La rápida reacción de las tropas en terreno y el apoyo oportuno de la Aviación del Ejército Nacional permitieron evacuar en tiempo récord a cuatro menores de edad, entre los 2 y 6 años, tras resultar afectados por la activación de un campo minado mientras jugaban.
Acciones
En una misión de apoyo humanitario, el Ejército Nacional desplegó sus capacidades operacionales terrestres y aéreas para atender la emergencia registrada en la vereda La Laguna, municipio de Olaya Herrera.
En el lugar, cuatro menores de edad resultaron afectados tras la activación de un área minad instalada, al parecer, por integrantes del grupo armado residual, GAO-r, Coordinadora Nacional Ejército Bolivariano, estructura Alfonso Cano.

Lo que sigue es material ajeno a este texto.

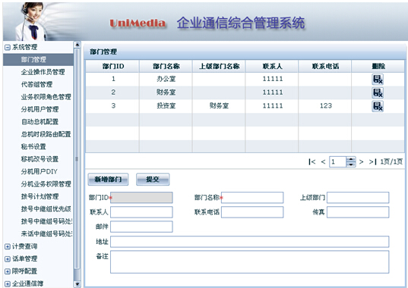
Task: Expand the 限呼配置 tree node
Action: [8, 271]
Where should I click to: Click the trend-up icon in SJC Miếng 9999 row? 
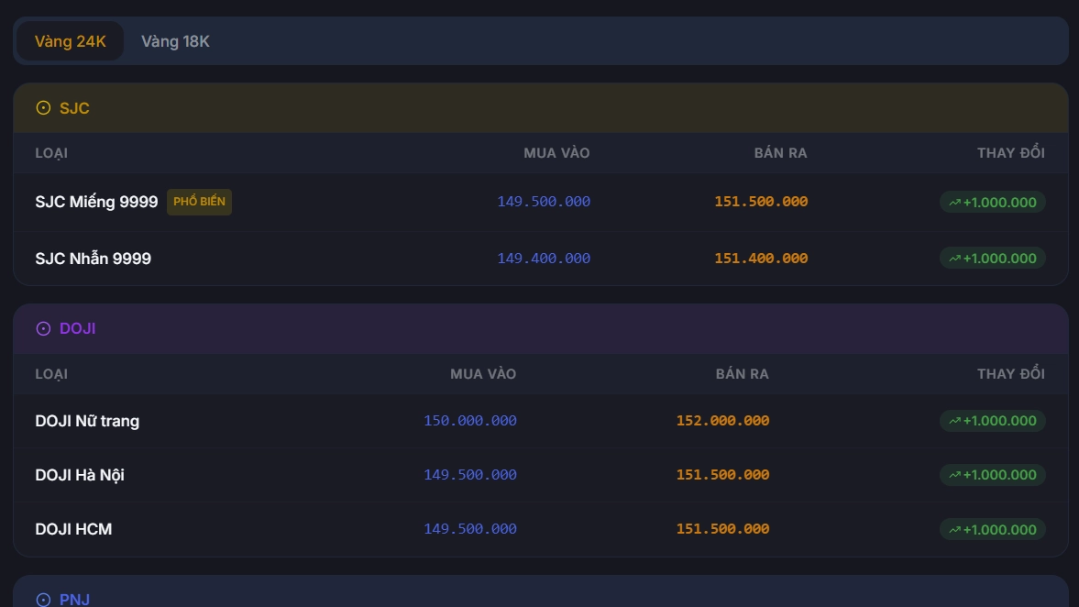click(954, 203)
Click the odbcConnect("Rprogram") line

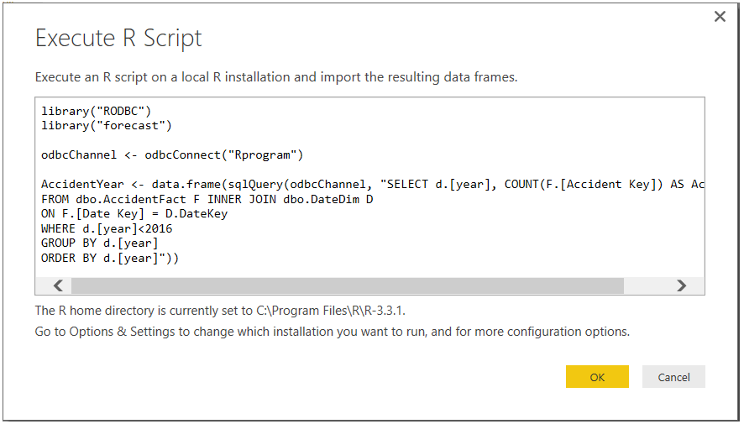(x=172, y=155)
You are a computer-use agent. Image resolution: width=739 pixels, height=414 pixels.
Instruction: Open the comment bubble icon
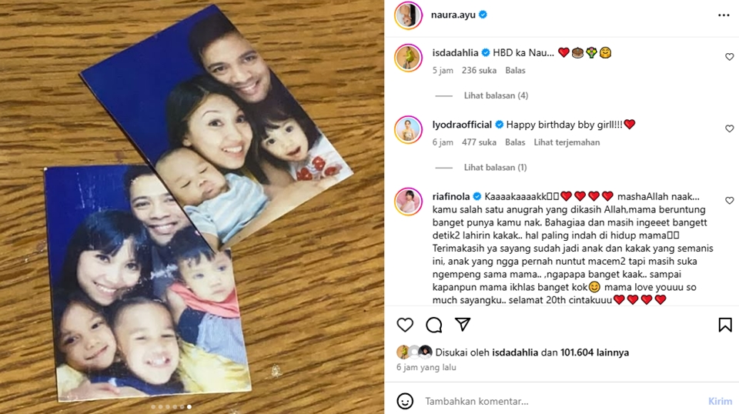click(433, 325)
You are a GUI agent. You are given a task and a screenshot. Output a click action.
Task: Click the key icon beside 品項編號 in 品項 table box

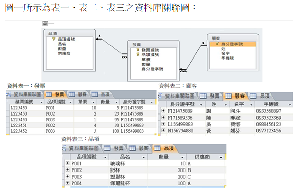coord(53,39)
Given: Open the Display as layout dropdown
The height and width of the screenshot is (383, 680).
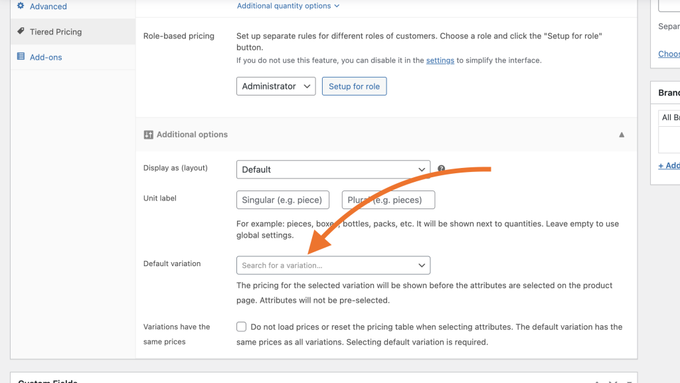Looking at the screenshot, I should pos(333,169).
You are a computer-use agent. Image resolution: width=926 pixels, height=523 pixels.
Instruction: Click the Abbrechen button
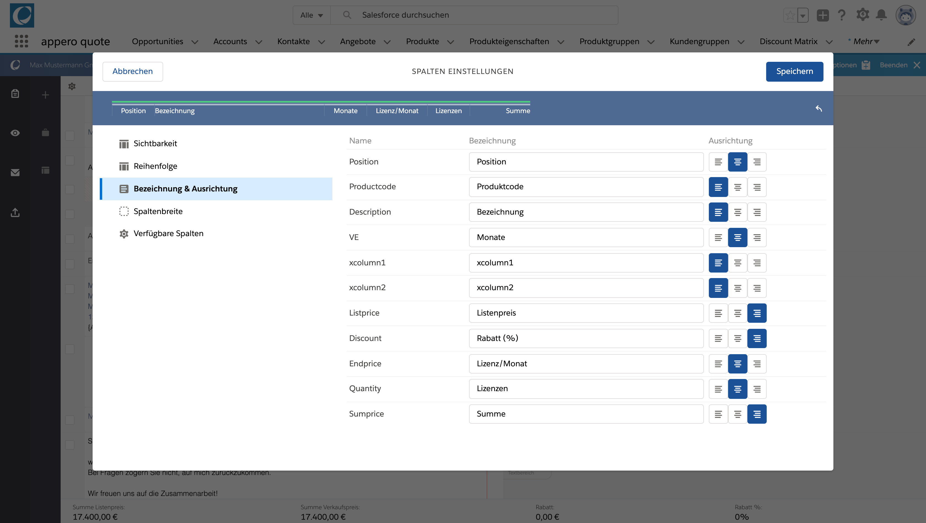132,71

Este repudiable hecho es una infracción al Derecho Internacional Humanitario por la utilización de medios y métodos ilícitos de la guerra que atentan contra la vida, la integridad y la libre circulación de las personas, exponiendo de manera deliberada a la población civil.
Llamado
El coronel William Morales Guerrero, comandante de la Fuerza De Tarea «Hércules» hizo un llamado a los organismos internacionales y defensores de los derechos humanos para que se sumen al rechazo de estas acciones criminales perpetradas por grupos al margen de la ley, que continúan financiando su accionar mediante economías ilícitas.

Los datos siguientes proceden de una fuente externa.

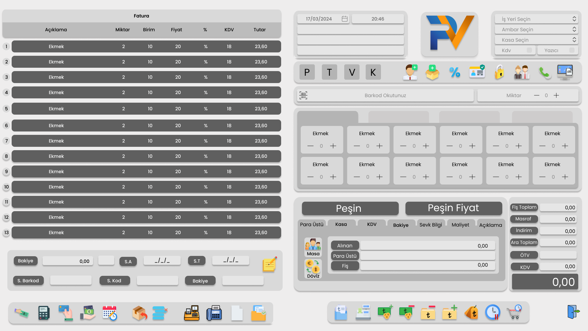The image size is (588, 331).
Task: Click the S. Barkod button
Action: pyautogui.click(x=28, y=280)
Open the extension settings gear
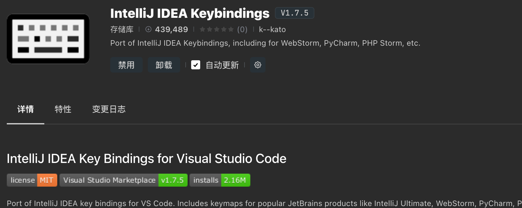The image size is (522, 208). [x=258, y=65]
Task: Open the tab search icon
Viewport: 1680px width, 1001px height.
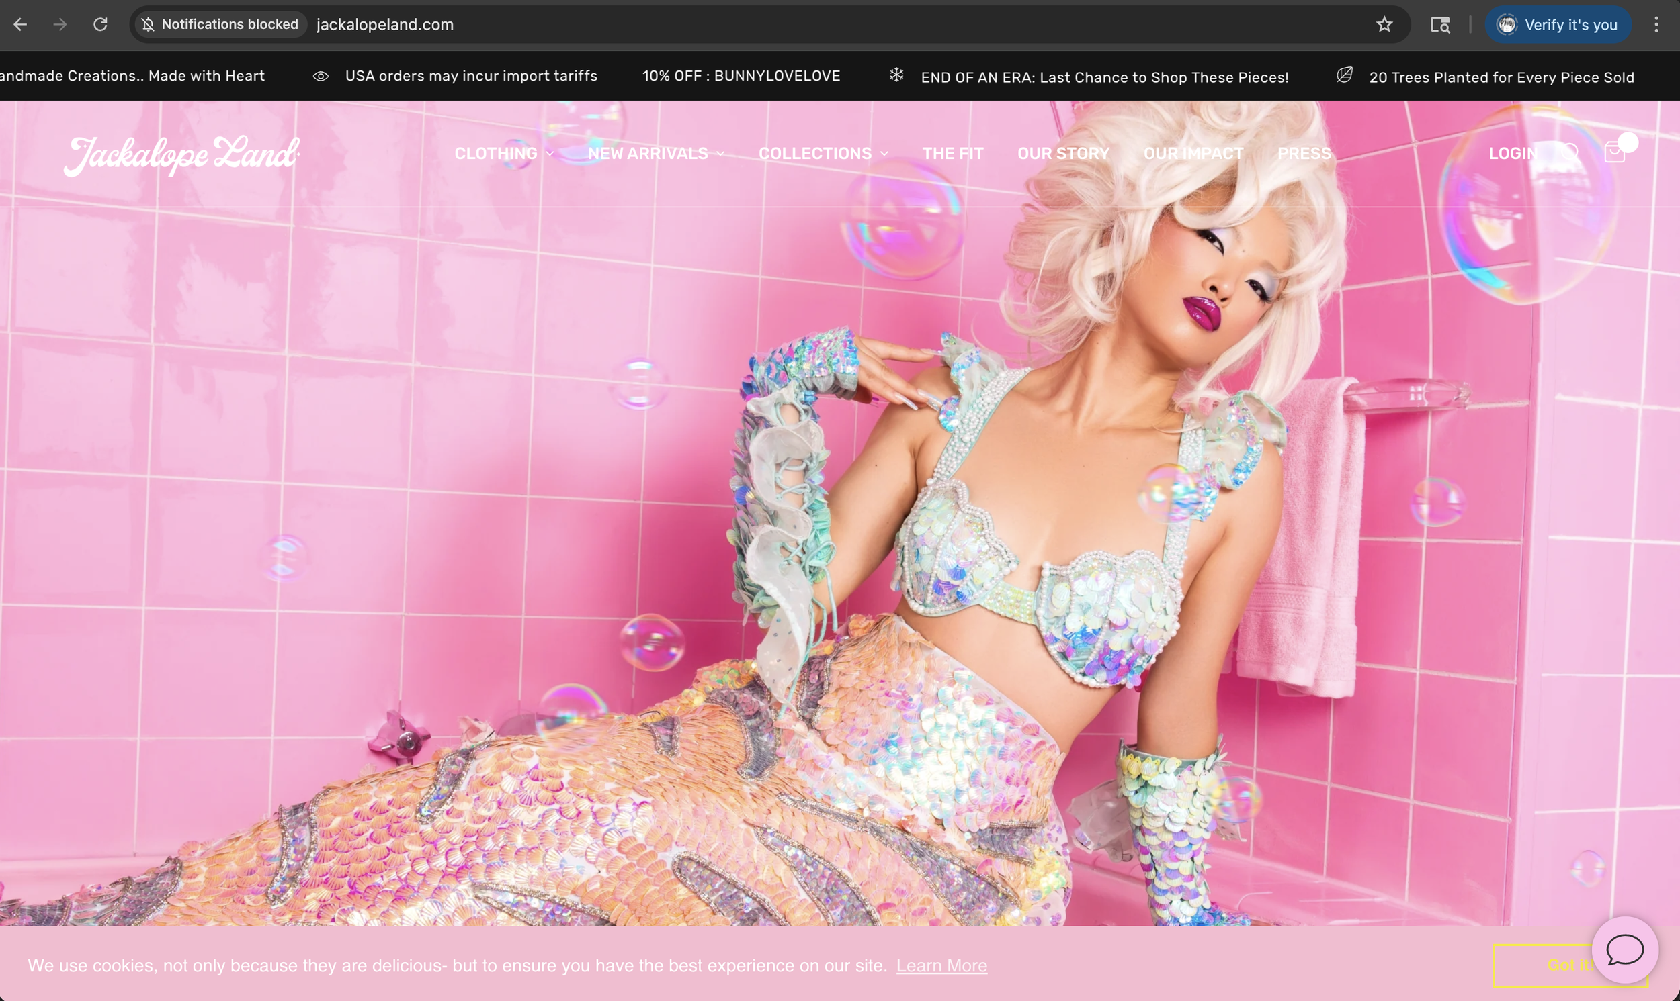Action: [1440, 25]
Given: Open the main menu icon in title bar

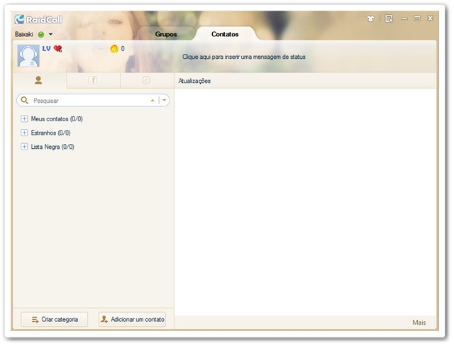Looking at the screenshot, I should tap(389, 19).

Al conocer la situación, soldados del Batallón de Operaciones Terrestres n.° 16 de la Fuerza de Tarea Hércules no escatimaron esfuerzos y, en tiempo récord, con apoyo del Batallón de Aviación de Movilidad y Maniobra n.° 3 de la Aviación del Ejército Nacional.

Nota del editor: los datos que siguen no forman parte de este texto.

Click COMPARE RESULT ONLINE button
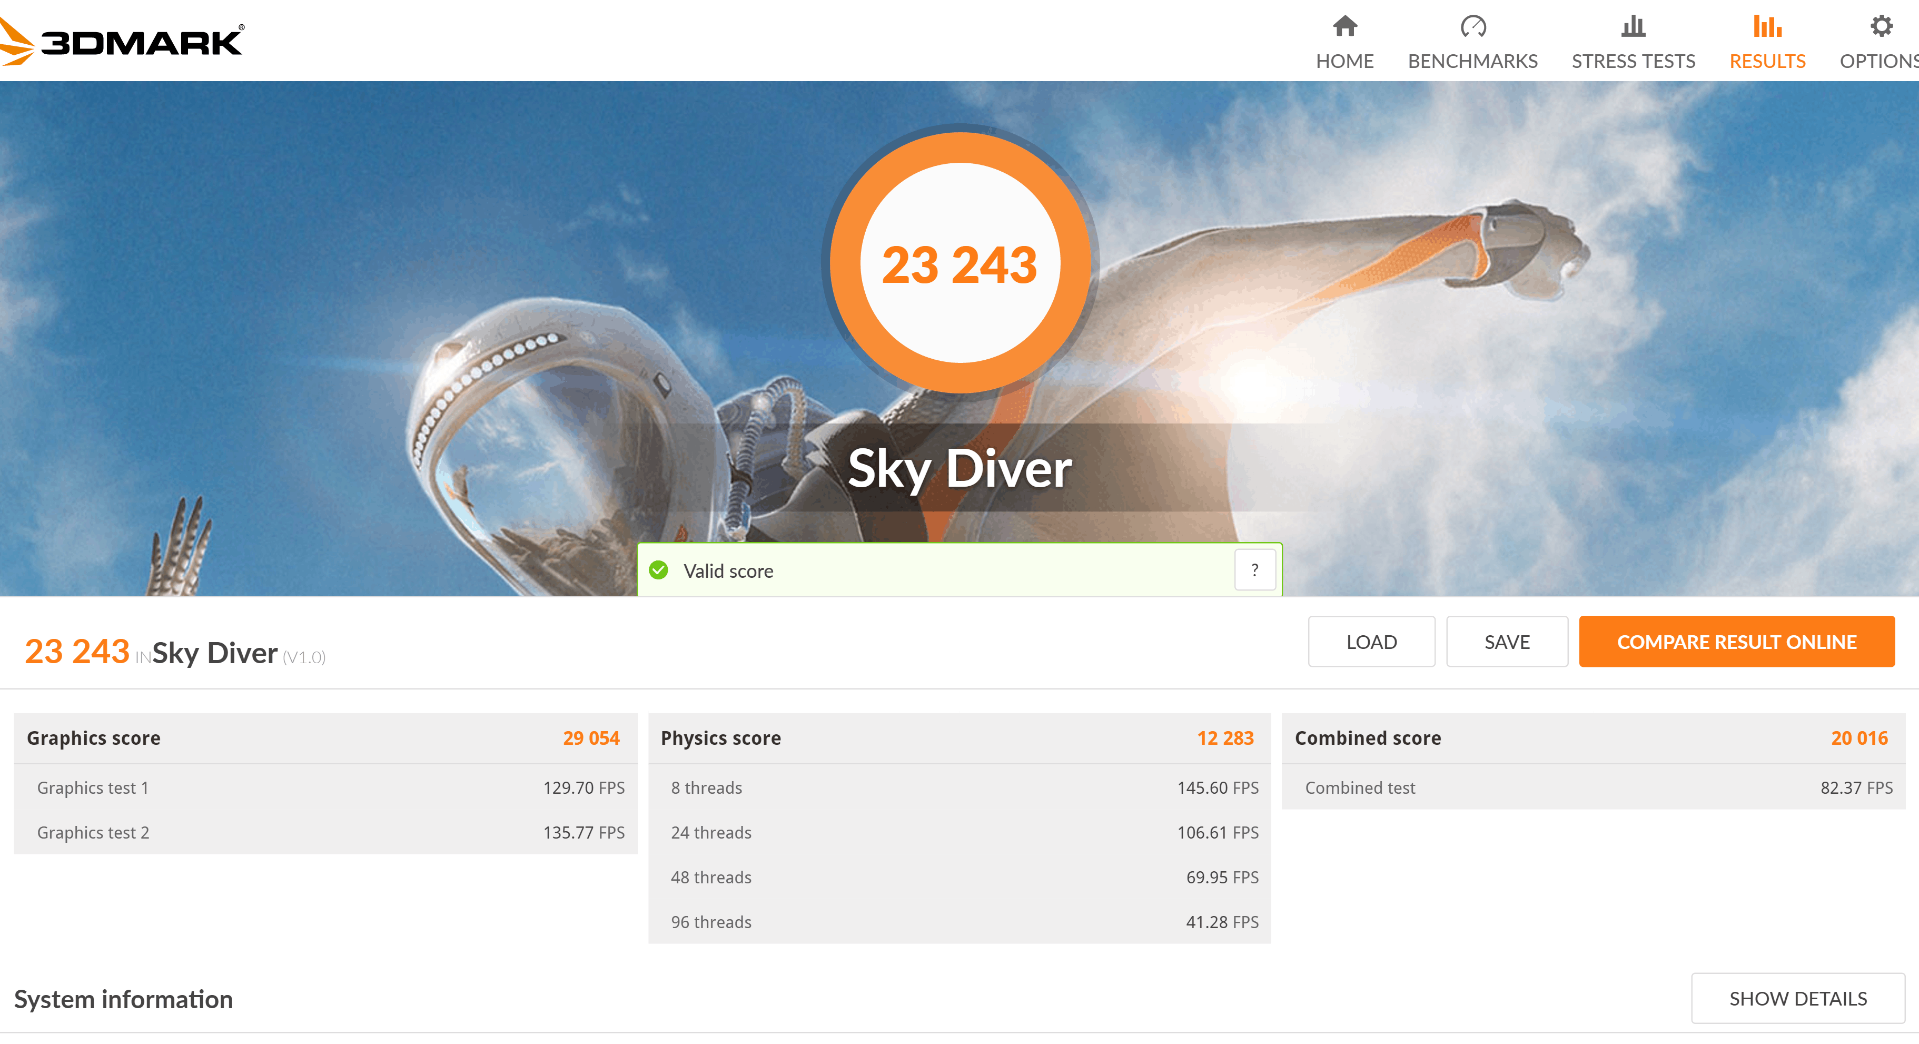The image size is (1919, 1044). coord(1736,642)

Los uniformados realizaron la evacuación aérea de los cuatro menores de edad heridos, un familiar y un médico, quienes fueron trasladados al hospital de San Andrés de Tumaco para recibir atención médica especializada.
Esta fue una acción que evidenció no solo la capacidad de reacción de las tropas, sino también el compromiso permanente del Ejército Nacional con la protección de la vida, especialmente en territorios donde el accionar de las estructuras ilegales sigue afectando de manera directa a la población civil, en este caso a niños y sus familias.
La Tercera División continuará desplegando sus capacidades para atender a la población, proteger a las comunidades y avanzar en operaciones que permitan neutralizar las amenazas de los grupos armados organizados en esta región del país.